### Exercise directions
Drop the pictures and repeat exactly from the "Task: Click the purple" line down to the last line of the entries below.

### Exercise material

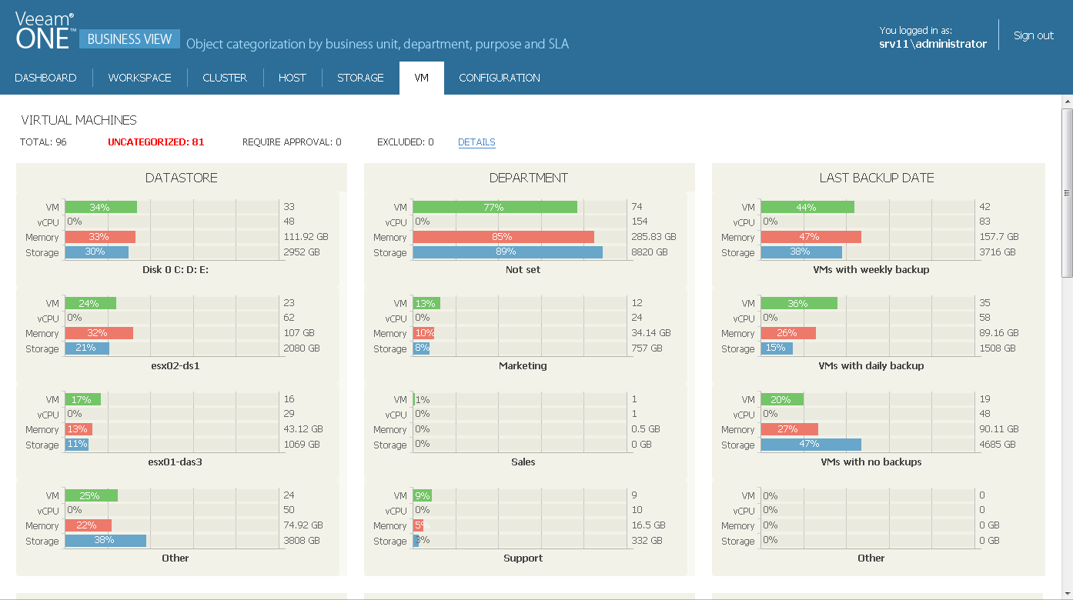
Task: Click the red 47% Memory bar for weekly backup
Action: 811,237
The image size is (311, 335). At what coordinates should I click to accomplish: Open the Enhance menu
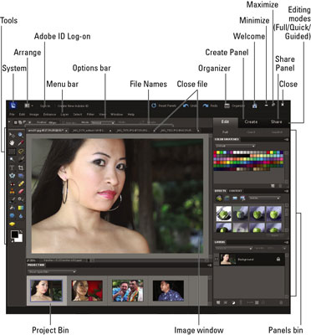coord(49,115)
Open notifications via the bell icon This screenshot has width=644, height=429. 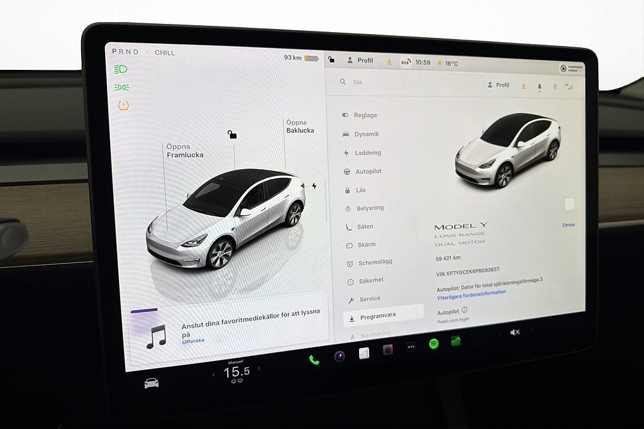click(539, 87)
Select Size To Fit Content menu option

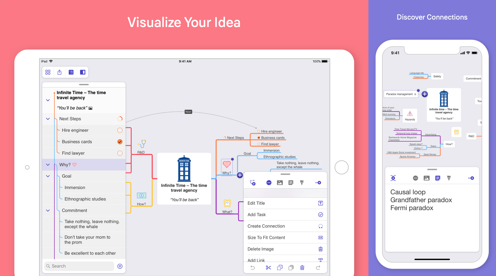click(266, 237)
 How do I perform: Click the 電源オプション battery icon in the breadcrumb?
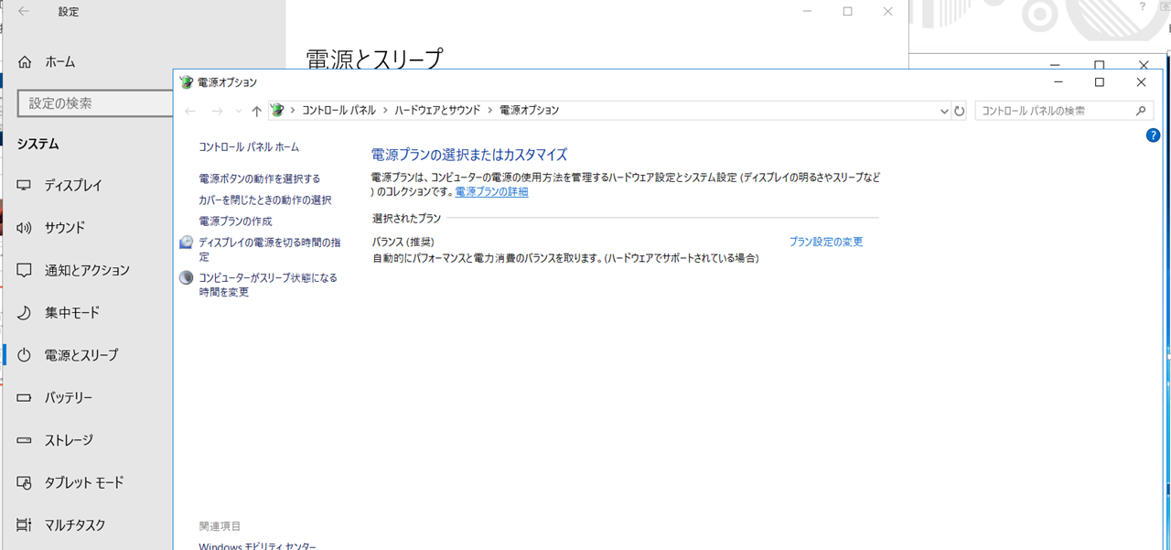[274, 110]
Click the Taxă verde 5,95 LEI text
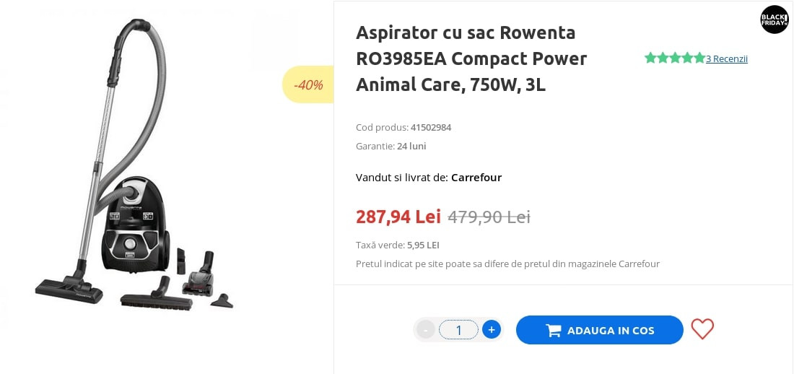This screenshot has width=794, height=374. (398, 245)
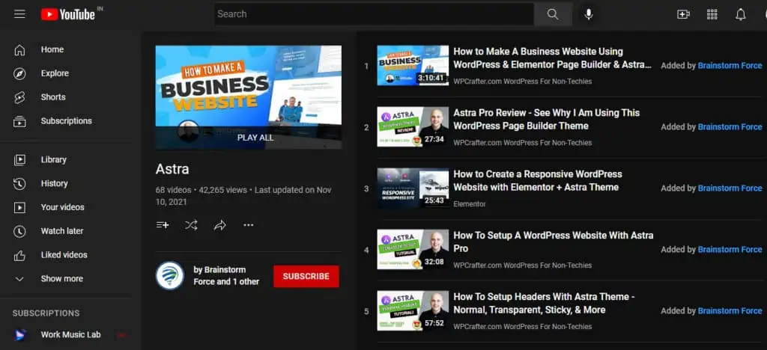Shuffle the Astra playlist

tap(191, 225)
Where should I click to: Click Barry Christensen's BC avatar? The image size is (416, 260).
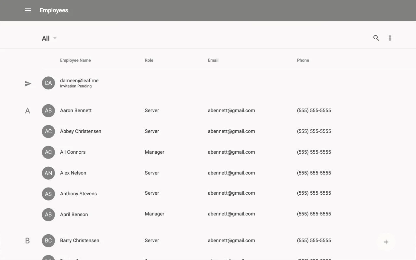48,241
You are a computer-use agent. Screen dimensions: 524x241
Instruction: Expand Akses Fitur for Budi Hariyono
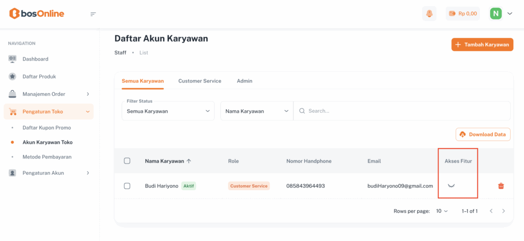coord(451,186)
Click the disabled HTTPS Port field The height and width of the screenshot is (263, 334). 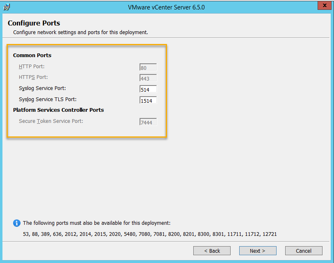(x=148, y=78)
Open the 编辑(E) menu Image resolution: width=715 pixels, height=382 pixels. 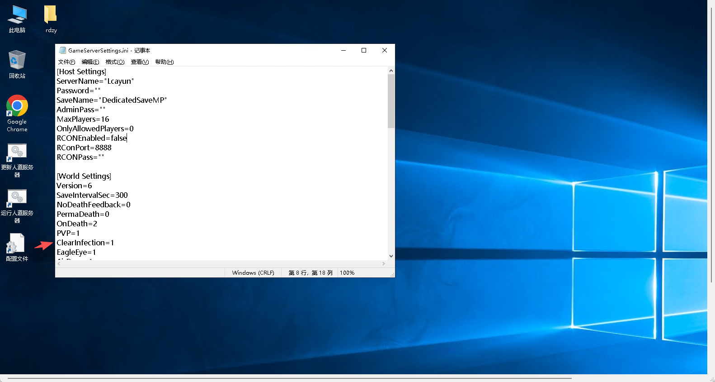pyautogui.click(x=90, y=62)
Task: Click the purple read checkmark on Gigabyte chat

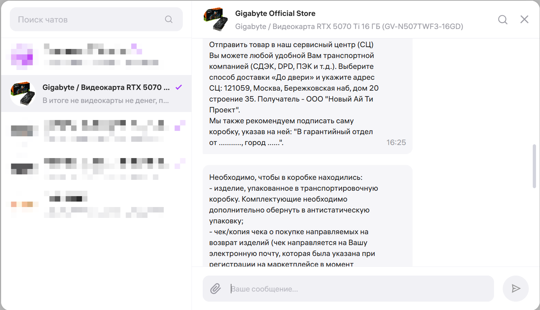Action: (179, 87)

### Result
Task: Click the purple read checkmark on Gigabyte chat

Action: (179, 87)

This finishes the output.